> TASK GOAL
In the passage on the Mycobacterium tuberculosis IspD protein below, what molecular mass did mass spectrometry measure for the purified MtIspD?

> QUOTED PASSAGE
The phylogenetic tree based on the IspD generally revealed
their evolutionary distances of several species, and MtIspD
has much closer phylogenetic relationship with ScIspD than
with EcIspD and other bifuntional IspDF proteins.
Expression and purification of MtIspD. Based on the available
genome sequence of M. tuberculosis H37Rv, cloning of IspD
gene from M. tuberculosis H37Rv was performed. The IspD
gene from M. tuberculosis H37Rv (Rv3582c) begins with a
GTG codon at the initiation site for the translation of IspD
protein. Since ATG, instead of GTG, is an initiation codon for
efficiently translational initiation in the host E. coli BL21(DE3),
we changed the GTG codon of MtispD to ATG by the forward
primer. The amplified gene was subcloned into the NdeI/XhoI
sites of the plasmid pET28a. DNA sequencing confirmed that
the inserted fragment was the putative gene sequence of IspD
The recombinant plasmid pET28a-MtIspD was used for
heterologous expression of MtIspD in E. coli BL21(DE3) strain.
To obtain high level of soluble MtIspD protein, we reduced the
induction temperature to avoid formation of inclusion body.
Optimal expression was obtained with 1mM IPTG at 16oC for
12 h. With N-terminal fusion of a six-histidine tag, the
recombinant MtIspD could be purified to homogeneity by one-
step purification of nickel affinity chromatography. The overall
yield of the purified protein was estimated to be about 2.8mg
from 1l culture medium (Table 1). The turnover number of
MtIspD is 3.4s−1, in close to catalytic rate from the same
actinomycetales species of S. coelicolor and slightly lower than
other bacterial sources and plant A. thaliana (Table 2) (Cane et
al., 2001; Rohdich et al., 1999; Gabrielsen et al., 2004b).
Determination oligomerization of MtIspD. On SDS-PAGE,
the purified MtIspD indicated as a single band with an
apparent molecular mass of ~26 kDa (Fig. 3A). The accurate
molecular mass was further determined by mass spectrometry
(Fig. 3B). The measured mass is 26112.0 Da, in consistent to
the theoretical mass prediction of the protein (the calculated
mass, 26105.66 Da). It thereby demonstrates veracity of the
expressed recombinant MtIspD.
Previous x-ray structure studies presented that IspD organizes
as a homodimer (Richard et al., 2001; Kemp et al., 2003;
Gabrielsen et al., 2006). The core domain of each subunit is
globular in shape and the subdomain resembles a curved arm
to mediate dimer formation. This interlocking arms form part
of the MEP binding site and organize portions of the catalytic
surface responsible for cytidyltransferase activity (Richard et
al., 2001). Thus, we carried out nondenaturing polyacrylamide
gel electrophoresis to investigate the quaternary structure of
MtIspD. Fig. 4 showed two main upper bands, which are
charge isomers and correspondent to a molecular weight
around 52 kDa. Still, there is a very weak band at the lower
site of the gel, which exhibits a molecular weight of 26 kDa.

> RECORD EXCERPTS
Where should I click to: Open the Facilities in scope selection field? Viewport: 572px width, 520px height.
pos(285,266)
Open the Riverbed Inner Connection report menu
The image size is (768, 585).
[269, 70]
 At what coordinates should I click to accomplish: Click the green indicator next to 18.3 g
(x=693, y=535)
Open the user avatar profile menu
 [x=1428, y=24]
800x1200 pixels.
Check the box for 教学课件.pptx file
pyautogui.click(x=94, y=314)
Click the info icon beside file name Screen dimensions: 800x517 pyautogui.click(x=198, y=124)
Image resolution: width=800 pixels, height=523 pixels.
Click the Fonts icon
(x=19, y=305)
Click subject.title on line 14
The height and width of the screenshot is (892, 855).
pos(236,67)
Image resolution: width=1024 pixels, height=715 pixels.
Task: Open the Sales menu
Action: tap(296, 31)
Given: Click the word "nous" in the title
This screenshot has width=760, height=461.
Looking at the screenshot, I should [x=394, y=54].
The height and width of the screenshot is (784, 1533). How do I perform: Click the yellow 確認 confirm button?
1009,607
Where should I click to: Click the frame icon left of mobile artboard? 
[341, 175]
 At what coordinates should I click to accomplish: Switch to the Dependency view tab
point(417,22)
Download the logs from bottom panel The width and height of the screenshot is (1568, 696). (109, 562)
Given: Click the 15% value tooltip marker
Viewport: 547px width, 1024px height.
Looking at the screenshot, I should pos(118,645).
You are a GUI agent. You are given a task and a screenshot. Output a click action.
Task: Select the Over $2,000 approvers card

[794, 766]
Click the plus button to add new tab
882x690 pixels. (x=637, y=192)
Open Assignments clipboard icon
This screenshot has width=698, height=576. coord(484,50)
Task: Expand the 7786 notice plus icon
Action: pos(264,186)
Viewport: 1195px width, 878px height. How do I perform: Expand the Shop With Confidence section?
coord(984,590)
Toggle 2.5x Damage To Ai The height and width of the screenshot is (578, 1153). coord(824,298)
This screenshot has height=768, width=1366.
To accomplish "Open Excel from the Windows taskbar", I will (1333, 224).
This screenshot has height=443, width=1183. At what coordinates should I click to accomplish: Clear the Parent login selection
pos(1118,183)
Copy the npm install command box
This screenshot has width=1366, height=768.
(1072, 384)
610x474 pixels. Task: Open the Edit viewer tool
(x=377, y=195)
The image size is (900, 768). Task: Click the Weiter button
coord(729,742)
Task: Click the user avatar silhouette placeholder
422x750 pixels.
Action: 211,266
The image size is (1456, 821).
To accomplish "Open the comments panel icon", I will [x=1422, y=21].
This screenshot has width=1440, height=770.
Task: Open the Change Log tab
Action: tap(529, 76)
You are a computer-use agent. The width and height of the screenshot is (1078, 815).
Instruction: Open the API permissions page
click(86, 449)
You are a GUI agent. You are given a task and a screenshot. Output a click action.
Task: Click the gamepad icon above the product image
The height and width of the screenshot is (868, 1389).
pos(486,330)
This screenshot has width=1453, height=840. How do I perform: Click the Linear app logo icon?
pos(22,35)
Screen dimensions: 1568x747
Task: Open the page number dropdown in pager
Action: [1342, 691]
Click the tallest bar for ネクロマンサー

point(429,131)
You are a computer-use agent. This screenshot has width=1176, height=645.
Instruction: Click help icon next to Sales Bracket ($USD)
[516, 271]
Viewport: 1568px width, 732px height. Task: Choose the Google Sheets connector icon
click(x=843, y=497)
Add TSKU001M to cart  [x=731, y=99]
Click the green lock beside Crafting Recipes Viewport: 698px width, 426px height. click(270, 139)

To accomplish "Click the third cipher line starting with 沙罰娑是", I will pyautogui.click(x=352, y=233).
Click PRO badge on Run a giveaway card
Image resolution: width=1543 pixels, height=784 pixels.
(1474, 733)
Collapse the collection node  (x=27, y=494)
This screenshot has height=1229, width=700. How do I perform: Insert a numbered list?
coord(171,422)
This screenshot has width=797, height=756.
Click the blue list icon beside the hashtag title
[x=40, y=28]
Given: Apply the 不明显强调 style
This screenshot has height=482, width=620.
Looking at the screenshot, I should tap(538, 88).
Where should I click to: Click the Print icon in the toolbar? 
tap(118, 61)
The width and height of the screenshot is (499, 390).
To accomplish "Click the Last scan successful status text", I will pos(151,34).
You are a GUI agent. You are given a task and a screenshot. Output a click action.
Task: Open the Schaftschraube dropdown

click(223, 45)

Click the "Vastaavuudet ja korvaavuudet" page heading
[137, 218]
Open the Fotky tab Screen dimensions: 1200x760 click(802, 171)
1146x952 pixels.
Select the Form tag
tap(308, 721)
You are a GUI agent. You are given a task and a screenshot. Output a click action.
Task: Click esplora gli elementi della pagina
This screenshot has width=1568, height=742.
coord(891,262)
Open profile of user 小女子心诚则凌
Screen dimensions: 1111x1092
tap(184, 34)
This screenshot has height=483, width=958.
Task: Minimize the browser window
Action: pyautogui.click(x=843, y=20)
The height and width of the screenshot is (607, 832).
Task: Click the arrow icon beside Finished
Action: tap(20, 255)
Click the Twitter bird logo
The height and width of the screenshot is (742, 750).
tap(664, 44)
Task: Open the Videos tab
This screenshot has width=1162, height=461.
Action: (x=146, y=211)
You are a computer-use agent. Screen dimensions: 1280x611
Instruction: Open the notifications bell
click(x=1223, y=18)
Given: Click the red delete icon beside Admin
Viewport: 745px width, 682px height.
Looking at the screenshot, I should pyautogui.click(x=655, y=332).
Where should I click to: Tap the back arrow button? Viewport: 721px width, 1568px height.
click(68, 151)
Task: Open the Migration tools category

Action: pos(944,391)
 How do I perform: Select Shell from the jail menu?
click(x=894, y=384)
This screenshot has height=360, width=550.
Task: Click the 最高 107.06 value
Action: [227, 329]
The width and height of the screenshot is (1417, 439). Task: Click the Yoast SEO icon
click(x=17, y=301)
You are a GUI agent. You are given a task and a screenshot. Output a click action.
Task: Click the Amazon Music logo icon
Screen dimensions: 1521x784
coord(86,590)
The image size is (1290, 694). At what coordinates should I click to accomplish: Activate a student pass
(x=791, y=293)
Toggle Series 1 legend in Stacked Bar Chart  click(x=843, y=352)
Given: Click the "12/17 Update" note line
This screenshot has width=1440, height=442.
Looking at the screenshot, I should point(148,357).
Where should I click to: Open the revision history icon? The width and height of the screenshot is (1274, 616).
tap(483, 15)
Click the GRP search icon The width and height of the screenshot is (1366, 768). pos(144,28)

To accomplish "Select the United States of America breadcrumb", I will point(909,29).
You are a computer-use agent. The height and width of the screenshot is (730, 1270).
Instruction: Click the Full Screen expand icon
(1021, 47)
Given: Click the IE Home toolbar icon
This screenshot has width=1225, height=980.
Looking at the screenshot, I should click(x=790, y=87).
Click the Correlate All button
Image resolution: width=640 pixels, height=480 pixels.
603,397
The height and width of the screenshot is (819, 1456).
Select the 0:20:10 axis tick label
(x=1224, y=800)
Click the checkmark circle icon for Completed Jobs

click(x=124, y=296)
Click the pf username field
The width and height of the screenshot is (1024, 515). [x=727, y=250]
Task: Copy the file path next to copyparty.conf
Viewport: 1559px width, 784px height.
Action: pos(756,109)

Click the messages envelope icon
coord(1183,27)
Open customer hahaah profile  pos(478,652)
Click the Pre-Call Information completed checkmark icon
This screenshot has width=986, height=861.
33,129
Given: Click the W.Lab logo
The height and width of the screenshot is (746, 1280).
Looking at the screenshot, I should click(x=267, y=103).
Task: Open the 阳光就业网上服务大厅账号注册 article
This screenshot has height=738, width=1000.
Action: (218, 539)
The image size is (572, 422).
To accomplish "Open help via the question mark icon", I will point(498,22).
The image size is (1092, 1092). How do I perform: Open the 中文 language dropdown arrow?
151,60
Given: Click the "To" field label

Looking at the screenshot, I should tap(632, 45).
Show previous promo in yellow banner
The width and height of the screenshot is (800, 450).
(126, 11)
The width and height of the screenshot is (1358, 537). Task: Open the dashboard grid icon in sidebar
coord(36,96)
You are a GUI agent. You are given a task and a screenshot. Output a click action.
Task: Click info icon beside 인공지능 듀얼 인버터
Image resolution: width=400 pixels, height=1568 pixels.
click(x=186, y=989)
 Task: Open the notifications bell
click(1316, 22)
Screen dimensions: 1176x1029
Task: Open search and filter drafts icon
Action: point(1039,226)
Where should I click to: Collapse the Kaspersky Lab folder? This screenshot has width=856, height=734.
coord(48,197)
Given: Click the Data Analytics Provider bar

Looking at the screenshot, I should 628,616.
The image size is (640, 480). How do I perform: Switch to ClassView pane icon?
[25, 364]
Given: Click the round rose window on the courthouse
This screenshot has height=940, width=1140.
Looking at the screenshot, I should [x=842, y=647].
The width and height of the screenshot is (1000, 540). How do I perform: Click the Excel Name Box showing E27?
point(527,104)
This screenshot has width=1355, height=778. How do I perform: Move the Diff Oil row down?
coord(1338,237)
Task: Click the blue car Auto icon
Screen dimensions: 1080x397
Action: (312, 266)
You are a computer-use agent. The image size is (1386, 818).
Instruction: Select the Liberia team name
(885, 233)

> RESPONSE BELOW
26112.0 Da